-------- TEXT EXTRACT --------
December 11, 2018

Remembering ‘the Boys’: David and Cecil Rosenthal

David Rosenthal, left, and Cecil Rosenthal Photo from Facebook/CNN

The funerals of brothers Cecil Rosenthal, 59, and David Rosenthal, 54 — who were killed in the Tree of Life Congregation shootings on Oct. 27 — were held at Rodef Shalom synagogue in Pittsburgh’s Squirrel Hill neighborhood on Oct. 30. Below is the text of the eulogy delivered by their brother-in-law, Michael Hirt. 


David was very social in some respects and, at the same time, private and shy. Phone calls with him always started with “Hey, Michael, the police are looking for you.” To which I would always playfully reply, “No, David, the police are looking for you.”

He loved this type of banter. David loved anything related to the police or the fire department. When his favorite toy, the scanner radio, broke recently, he was relentless in asking us to fix or replace it. He carried that scanner with him everywhere he went.

David was an intensely hard worker and he loved his job. Many of his work awards hang on his parents’ walls. His jobs were always related to cleaning, and he was fanatical about keeping things neat and in order. If you were sitting in a chair and put your water glass down for a minute and turned your head, it would be gone. He would scoop it up, take it the kitchen, rinse it, put it in the dishwasher.
--------
- _AIM 1_: Translate this sentence from the eulogy for David and Cecil Rosenthal into Spanish: "He carried that scanner with him everywhere he went."
- _AIM 2_: From the eulogy for David and Cecil Rosenthal, write out the passage starting with "Remembering ‘the Boys’: David" and going on through "brother-in-law, Michael Hirt.".
- _AIM 3_: Carry the eulogy for David and Cecil Rosenthal forward past its last sentence, adding the next stretch of remarks.
-------- EXTRACTED MATERIAL --------
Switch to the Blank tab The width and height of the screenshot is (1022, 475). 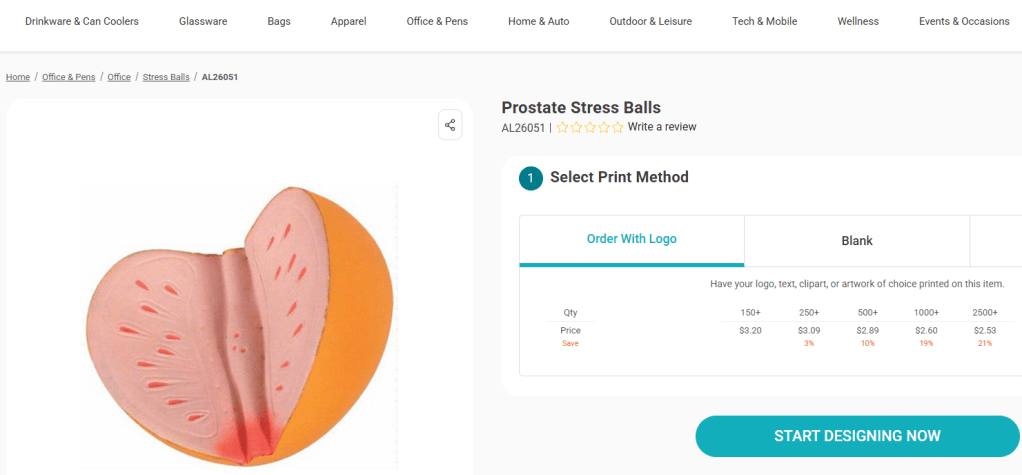coord(857,241)
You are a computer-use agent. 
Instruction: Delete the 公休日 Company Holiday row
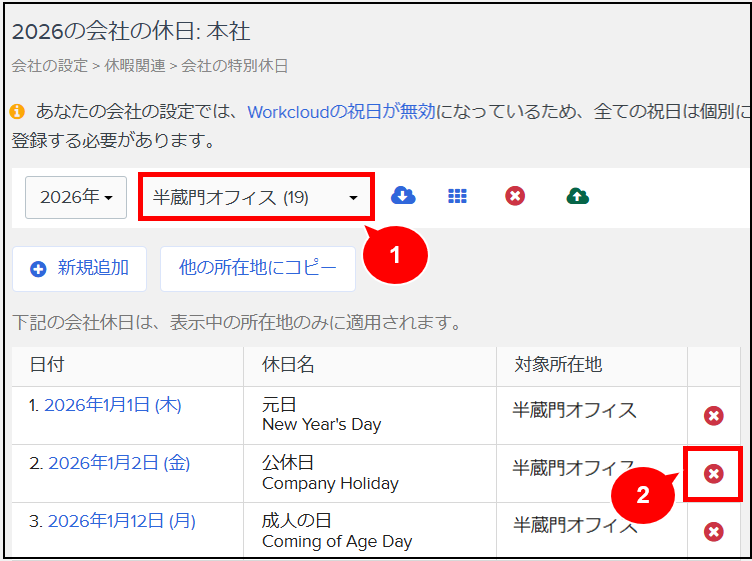pyautogui.click(x=713, y=473)
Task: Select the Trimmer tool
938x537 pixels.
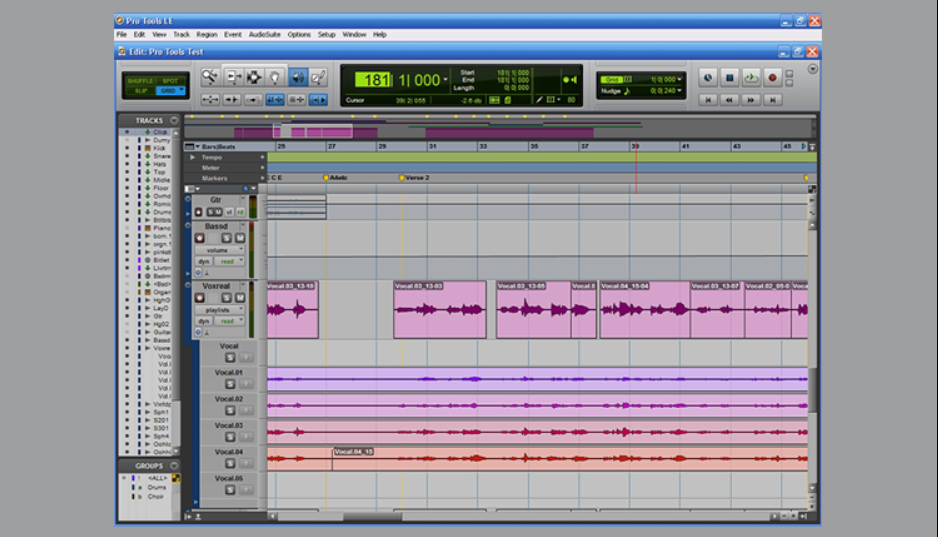Action: tap(232, 77)
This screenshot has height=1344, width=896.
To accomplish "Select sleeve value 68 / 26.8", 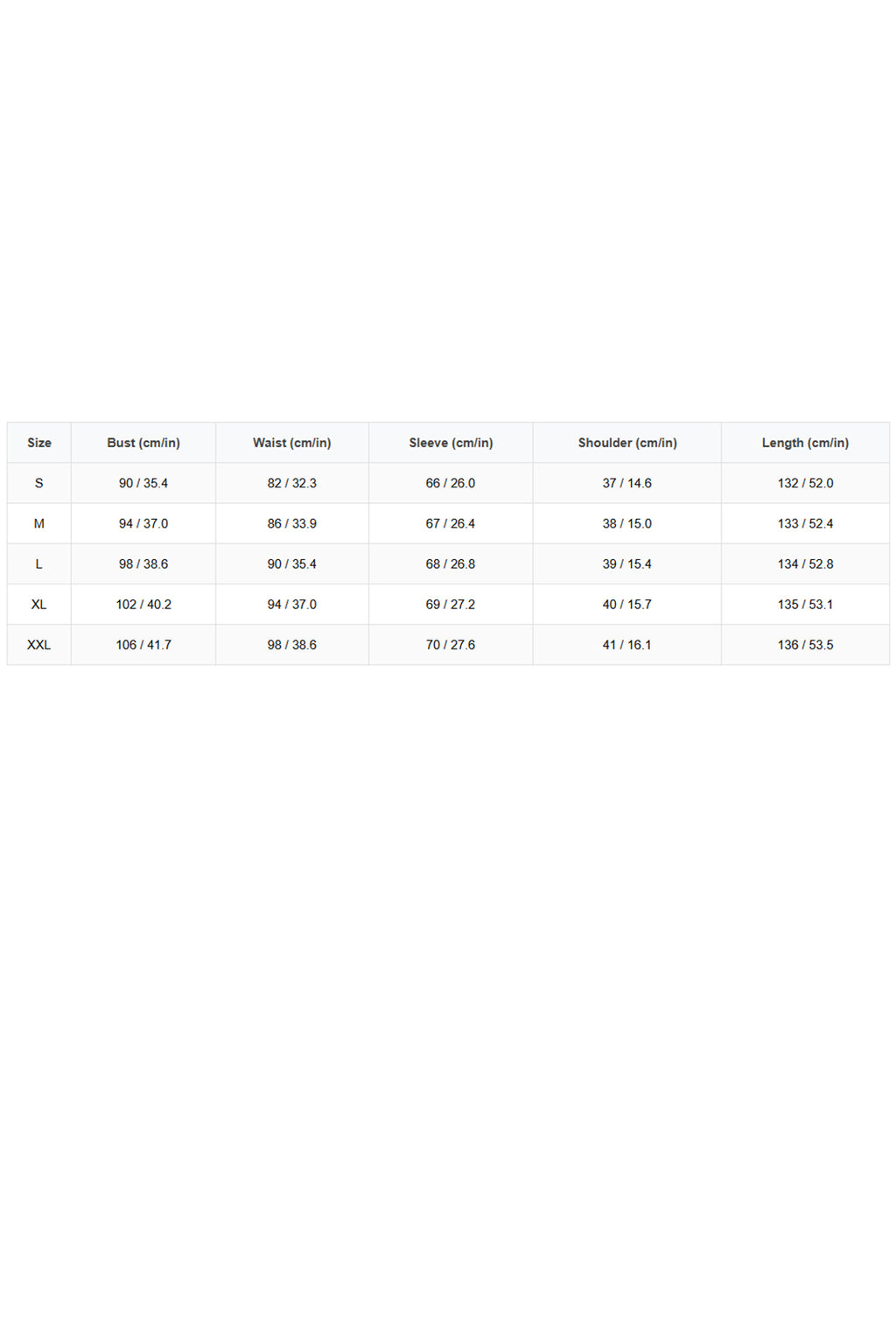I will (x=451, y=564).
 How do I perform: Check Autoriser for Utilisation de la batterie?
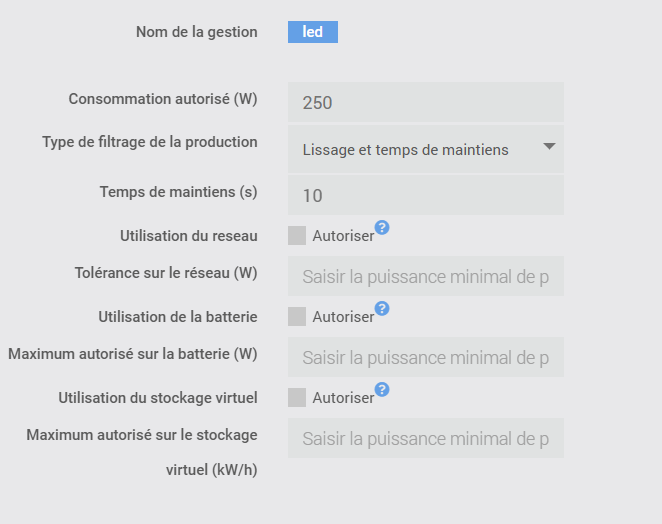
--------
- _EXERCISE RESPONSE 1_: Llevaba ese escáner consigo a todas partes.

- _EXERCISE RESPONSE 2_:
Remembering ‘the Boys’: David and Cecil Rosenthal

David Rosenthal, left, and Cecil Rosenthal Photo from Facebook/CNN

The funerals of brothers Cecil Rosenthal, 59, and David Rosenthal, 54 — who were killed in the Tree of Life Congregation shootings on Oct. 27 — were held at Rodef Shalom synagogue in Pittsburgh’s Squirrel Hill neighborhood on Oct. 30. Below is the text of the eulogy delivered by their brother-in-law, Michael Hirt.

- _EXERCISE RESPONSE 3_:
He was a reflection of his mother, Joy. She and David were a team in the kitchen, especially with her recent broken leg. And he was her right hand. He gathered up dirty plates after dinner, rinsed everything, loaded the dishwasher, and put everything away. 

David loved women. I’m sure that most of the ladies here today were at one time or another asked by David, “Are you married?” Followed by, “Wanna go to Hawaii?”

During our annual family holidays, he would always suggest that we go out and have a beer and meet some girls. I agreed that this sounded like a lot of fun. Of course, David didn’t drink, except for his Shirley Temple with extra cherries, and he usually liked to be in bed by 8 p.m., not earlier. But the excitement of the plan -making made David very happy.

Every year, David would ask us to take him to the flea market so that we could buy him a new pair of sunglasses and a new bottle of cologne. He always picked the exact same sunglasses: mirrored lenses, the state highway patrolman type. Always the same two items. Always. 

His choice of items was consistent with his persona: a ladies man. If David had not been handicapped, I think he would have been a movie star or a celebrity that maintained a fine balance between public and private life.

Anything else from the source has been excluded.